Music Recognition and Signal Processing

Alix Axel picture Alix Axel · Jan 15, 2010 · Viewed 9.2k times · Source

I want to build something similar to Tunatic or Midomi (try them out if you're not sure what they do) and I'm wondering what algorithms I'd have to use; The idea I have about the workings of such applications is something like this:

  1. have a big database with several songs
  2. for each song in 1. reduce quality / bit-rate (to 64kbps for instance) and calculate the sound "hash"
  3. have the sound / excerpt of the music you want to identify
  4. for the song in 3. reduce quality / bit-rate (again to 64kbps) and calculate sound "hash"
  5. if 4. sound hash is in any of the 2. sound hashes return the matched music

I though of reducing the quality / bit-rate due to the environment noises and encoding differences.

Am I in the right track here? Can anyone provide me any specific documentation or examples? Midori seems to even recognize hum's, that's pretty awesomely impressive! How do they do that?

Do sound hashes exist or is it something I just made up? If they do, how can I calculate them? And more importantly, how can I check if child-hash is in father-hash?

How would I go about building a similar system with Python (maybe a built-in module) or PHP?

Some examples (preferably in Python or PHP) will be greatly appreciated. Thanks in advance!

Answer

Steve Tjoa picture Steve Tjoa · Jan 15, 2010

I do research in music information retrieval (MIR). The seminal paper on music fingerprinting is the one by Haitsma and Kalker around 2002-03. Google should get you it.
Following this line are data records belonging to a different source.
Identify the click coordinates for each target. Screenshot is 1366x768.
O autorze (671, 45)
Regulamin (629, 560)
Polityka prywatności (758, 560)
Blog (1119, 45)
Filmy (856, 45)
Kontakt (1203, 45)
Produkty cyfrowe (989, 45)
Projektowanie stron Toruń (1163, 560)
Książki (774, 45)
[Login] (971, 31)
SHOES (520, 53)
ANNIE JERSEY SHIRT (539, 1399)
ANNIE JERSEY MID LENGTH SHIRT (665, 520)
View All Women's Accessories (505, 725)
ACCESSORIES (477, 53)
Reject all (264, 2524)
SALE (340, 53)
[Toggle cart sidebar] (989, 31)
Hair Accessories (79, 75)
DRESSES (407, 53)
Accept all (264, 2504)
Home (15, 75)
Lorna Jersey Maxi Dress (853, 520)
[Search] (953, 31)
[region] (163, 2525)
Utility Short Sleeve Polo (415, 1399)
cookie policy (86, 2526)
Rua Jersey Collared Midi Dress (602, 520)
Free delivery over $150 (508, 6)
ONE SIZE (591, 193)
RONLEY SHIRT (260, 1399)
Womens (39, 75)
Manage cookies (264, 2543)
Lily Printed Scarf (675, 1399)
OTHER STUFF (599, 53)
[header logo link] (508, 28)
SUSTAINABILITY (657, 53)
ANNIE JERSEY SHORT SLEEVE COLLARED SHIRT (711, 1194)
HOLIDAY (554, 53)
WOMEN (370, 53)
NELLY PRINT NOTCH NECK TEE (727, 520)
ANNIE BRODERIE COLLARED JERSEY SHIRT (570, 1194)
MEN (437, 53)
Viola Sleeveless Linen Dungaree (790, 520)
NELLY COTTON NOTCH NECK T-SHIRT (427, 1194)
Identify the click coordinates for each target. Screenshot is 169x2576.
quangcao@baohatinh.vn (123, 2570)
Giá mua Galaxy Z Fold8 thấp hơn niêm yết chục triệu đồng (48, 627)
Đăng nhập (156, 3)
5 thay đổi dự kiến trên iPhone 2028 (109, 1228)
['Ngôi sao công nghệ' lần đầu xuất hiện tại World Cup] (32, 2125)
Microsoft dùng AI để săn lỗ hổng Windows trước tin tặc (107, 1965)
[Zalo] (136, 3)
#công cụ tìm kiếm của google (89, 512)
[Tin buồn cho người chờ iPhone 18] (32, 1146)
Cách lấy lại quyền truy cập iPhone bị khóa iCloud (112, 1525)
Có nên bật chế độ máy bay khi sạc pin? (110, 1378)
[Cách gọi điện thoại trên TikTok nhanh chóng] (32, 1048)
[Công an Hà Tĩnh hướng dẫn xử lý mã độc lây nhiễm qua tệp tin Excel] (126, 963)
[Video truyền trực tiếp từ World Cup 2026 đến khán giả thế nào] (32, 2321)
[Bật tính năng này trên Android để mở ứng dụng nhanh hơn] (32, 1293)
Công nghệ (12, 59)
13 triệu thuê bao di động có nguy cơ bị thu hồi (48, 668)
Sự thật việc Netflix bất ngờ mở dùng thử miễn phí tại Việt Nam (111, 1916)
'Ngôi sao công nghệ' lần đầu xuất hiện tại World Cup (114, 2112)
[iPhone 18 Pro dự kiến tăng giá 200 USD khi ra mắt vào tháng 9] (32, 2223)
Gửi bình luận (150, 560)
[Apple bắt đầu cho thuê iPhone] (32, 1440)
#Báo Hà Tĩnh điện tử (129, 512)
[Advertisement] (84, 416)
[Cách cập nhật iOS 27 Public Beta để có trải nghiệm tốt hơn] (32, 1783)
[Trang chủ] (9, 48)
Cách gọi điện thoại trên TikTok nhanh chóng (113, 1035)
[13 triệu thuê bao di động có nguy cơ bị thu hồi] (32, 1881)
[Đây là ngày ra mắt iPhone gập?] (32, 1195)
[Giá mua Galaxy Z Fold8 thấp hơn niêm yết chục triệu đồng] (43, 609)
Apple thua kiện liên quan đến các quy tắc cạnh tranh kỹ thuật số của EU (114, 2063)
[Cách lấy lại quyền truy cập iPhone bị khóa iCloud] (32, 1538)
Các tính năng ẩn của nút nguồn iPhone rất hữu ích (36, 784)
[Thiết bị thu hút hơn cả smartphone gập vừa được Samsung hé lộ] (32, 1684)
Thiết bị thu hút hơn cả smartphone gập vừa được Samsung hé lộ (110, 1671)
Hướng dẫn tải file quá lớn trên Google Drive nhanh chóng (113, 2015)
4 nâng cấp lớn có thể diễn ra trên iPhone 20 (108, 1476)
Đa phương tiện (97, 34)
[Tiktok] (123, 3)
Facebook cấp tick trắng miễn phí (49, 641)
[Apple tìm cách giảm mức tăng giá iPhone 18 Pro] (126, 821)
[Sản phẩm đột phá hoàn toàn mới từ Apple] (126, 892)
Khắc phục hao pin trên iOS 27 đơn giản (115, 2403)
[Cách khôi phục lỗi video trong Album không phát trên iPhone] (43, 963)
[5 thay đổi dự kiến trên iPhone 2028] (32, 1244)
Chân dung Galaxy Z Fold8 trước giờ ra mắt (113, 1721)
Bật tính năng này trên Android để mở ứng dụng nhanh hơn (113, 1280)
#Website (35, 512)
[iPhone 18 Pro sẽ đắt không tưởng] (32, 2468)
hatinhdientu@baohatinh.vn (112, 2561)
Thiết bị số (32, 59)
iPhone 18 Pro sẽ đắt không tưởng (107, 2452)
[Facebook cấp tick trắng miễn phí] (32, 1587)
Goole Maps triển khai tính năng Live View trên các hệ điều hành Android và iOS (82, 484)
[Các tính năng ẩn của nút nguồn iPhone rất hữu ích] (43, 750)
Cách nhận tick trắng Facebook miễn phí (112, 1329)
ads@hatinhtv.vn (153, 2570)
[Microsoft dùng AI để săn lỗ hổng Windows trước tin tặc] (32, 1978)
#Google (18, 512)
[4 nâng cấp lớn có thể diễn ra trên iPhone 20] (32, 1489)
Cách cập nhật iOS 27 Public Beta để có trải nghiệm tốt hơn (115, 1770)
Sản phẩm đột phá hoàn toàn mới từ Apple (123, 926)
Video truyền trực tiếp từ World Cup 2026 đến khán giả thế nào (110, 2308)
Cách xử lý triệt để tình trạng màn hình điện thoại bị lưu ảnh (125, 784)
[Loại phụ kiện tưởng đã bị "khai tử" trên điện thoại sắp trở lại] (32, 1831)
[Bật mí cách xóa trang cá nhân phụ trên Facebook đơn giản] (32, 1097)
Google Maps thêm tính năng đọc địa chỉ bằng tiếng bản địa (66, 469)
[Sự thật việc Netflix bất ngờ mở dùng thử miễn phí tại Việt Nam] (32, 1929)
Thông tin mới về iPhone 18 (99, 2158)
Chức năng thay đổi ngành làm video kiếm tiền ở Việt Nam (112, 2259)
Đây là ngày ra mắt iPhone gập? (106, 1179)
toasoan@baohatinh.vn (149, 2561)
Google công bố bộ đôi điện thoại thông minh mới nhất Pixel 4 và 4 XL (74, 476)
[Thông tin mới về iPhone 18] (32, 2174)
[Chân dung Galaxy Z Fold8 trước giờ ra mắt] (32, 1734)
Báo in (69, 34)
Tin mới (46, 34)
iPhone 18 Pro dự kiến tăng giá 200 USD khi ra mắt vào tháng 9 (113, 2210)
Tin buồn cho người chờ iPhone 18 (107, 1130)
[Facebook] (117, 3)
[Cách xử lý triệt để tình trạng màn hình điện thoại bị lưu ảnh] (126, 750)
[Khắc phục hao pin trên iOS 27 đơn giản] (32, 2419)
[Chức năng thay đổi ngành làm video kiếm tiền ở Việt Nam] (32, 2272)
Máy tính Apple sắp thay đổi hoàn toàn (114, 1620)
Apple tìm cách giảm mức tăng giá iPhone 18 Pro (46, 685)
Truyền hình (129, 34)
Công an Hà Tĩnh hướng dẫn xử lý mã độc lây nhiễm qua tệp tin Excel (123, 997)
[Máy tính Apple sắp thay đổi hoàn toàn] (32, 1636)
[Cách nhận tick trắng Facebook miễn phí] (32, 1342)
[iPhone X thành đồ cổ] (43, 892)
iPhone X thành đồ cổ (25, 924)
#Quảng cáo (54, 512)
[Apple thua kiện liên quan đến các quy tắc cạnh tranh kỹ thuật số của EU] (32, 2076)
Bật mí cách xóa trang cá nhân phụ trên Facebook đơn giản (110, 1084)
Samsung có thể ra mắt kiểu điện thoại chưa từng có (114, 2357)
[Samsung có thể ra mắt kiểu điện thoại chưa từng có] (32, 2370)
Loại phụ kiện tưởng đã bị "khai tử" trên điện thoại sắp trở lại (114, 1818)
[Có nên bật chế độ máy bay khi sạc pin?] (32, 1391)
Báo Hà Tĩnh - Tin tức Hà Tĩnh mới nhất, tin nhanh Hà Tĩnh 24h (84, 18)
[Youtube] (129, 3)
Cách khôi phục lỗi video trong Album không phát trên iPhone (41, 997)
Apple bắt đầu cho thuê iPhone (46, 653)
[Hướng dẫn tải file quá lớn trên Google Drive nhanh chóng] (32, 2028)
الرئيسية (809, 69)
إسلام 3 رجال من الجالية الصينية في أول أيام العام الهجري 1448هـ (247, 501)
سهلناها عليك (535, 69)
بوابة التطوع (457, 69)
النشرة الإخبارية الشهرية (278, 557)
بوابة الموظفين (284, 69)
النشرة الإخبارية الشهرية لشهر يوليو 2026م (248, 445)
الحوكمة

I read an early (really early; before 2000) white paper about Shazam's method. At that point, they just basically detected spectrotemporal peaks, and then hashed the peaks. I'm sure that procedure has evolved.

Both of these methods address music similarity at the signal level, i.e., it is robust to environment distortions. I don't think it works well for query-by-humming (QBH). However, that is a different (yet related) problem with different (yet related) solutions, so you can find solutions in the literature. (Too many to name here.)

The ISMIR proceedings are freely available online. You can find valuable stuff there: http://www.ismir.net/

I agree with using an existing library like Marsyas. Depends on what you want. Numpy/Scipy is indispensible here, I think. Simple stuff can be written in Python on your own. Heck, if you need stuff like STFT, MFCC, I can email you code.